To take another example that does not involve military force: if you sell fraudulent securities and cheat your fellow citizens of their money, then cheat them again by looting the public treasury, that’s betrayal. When government is complicit in fraud of this kind, it betrays its constitutional commission, and it betrays the citizens who trusted it to act on their behalf. It must be replaced. When citizens cooperate to do so, they show loyalty toward each other, and warranted skepticism of government’s motives.
Of course, no government places loyalty and betrayal on these foundations. People who hold official positions in government do not generally distinguish between governmental institutions and the country as a whole. They do not distinguish between government and its constitutional mandate to promote the general welfare. Because government exists to promote citizens’ welfare, public policy must promote that welfare, however imperfectly. Citizens who say government must be replaced are, ipso facto, threats. From government’s perspective, they are troublemakers who bear watching. The more effective they become, the more government regards them as traitors.

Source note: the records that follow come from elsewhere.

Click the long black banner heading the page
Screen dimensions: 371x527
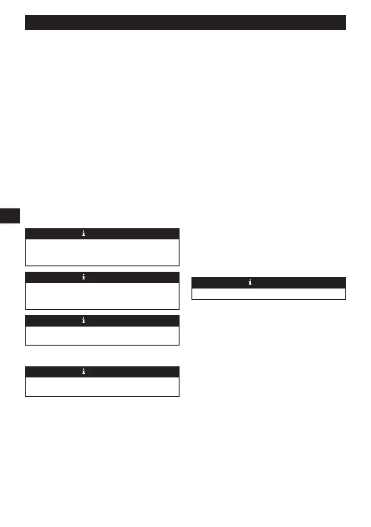(x=185, y=23)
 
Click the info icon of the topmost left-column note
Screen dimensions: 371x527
(x=84, y=234)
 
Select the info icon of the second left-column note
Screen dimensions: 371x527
(x=84, y=277)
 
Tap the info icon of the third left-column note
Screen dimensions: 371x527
(x=84, y=321)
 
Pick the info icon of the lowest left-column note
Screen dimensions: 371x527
(x=84, y=372)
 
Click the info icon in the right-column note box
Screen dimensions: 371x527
(x=250, y=283)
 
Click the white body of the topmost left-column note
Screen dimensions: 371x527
(x=102, y=252)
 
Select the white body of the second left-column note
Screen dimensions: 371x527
(x=102, y=296)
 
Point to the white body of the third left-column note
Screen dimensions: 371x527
(x=102, y=335)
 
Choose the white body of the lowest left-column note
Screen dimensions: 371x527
(x=102, y=387)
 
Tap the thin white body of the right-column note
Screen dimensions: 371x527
(x=268, y=294)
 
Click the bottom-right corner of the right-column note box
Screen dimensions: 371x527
(x=345, y=300)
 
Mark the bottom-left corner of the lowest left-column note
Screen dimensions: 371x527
(x=26, y=396)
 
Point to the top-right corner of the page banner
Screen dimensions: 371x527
(x=344, y=16)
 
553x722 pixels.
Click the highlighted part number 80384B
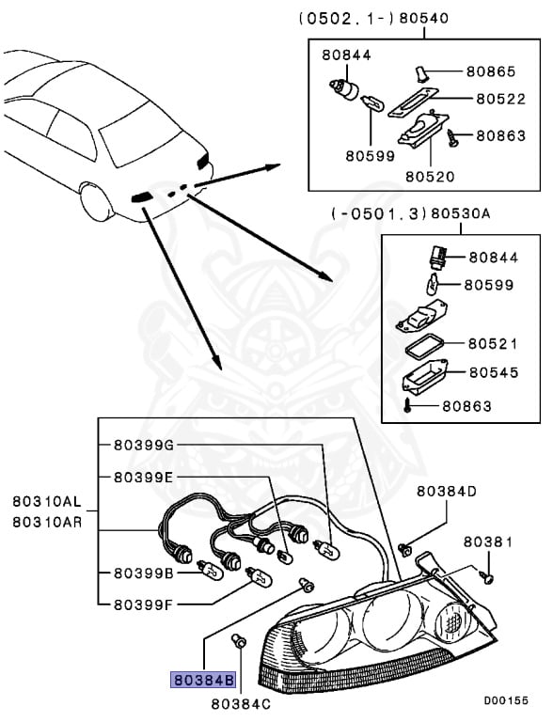pyautogui.click(x=202, y=677)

Let’s return to the interesting idea that attempted murder of the sovereign, or attempted overthrow of the government is treason. A successful murder or overthrow is called a coup d’etat: a strike against the state. The people who administer a successful blow will not charge themselves with treason! Moreover, citizens who observe such a blow are typically at a loss to do anything about it. That’s the point of a coup: assume control of the state apparatus – and the power that accompanies it – before another power center can act to resist you.
In a democratic republic, citizens would presumably react with anger and indignation to an illegitimate transfer of power. Even in a republic, however, the stunning murder of a sovereign in a coup d’etat can produce a placid reaction. Take the murder that occurred on November 22, 1963. The nation’s reaction mirrored Bobby Kennedy’s: grief, followed by a conviction that something was not right. People urged Bobby to make things right. He responded, “What good would it do? It won’t bring my brother back.” By 1968, he resolved to do something about these suspicions. He ran for president, to replace the man who took his brother’s office after the assassination. Then he too was murdered.

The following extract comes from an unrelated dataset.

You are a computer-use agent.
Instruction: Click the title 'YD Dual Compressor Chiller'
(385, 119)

What a tragedy, we all said. What can we do? It’s the Kennedy curse. When a sense of national victimhood begins to steal in, pause for a moment and think. How superstitious can you get? Two brothers get murdered, and we call it a curse? Our politics begin to stink of assassinations, and we think it’s all an unfortunate coincidence? How unlucky we are to undergo such a trying period. These lone nuts rob us of our best leaders. How did we let our public discussion mislead us so? Anyone who watched Jack Ruby shoot Lee Oswald could see that something was fishy. Yet we conviced ourselves that we were unlucky. The stars aligned to make us unlucky, a people cursed. The Kennedys’ curse became our own.

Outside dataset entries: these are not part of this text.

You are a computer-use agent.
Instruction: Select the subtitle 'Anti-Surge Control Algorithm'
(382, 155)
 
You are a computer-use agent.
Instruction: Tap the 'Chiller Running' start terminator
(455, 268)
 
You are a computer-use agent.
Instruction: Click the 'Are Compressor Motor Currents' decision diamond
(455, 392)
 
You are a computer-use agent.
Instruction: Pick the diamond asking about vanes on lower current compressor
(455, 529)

The people who shot Jack Kennedy delivered a successful blow, yet they remain guilty of treason. The people who planned this public execution committed an unspeakable betrayal. They’ll not be charged with the crime, but we citizens still have an obligation to acknowledge it. A time is coming when the government will charge us with betrayal. It will sow division because division serves its own interests. It will attack people who oppose its authority as enemies of the state. It has done that already, many times. A government that feels threatened locks up its opponents and it does not let them out. If it cannot not lock them up, it kills them. That’s treason.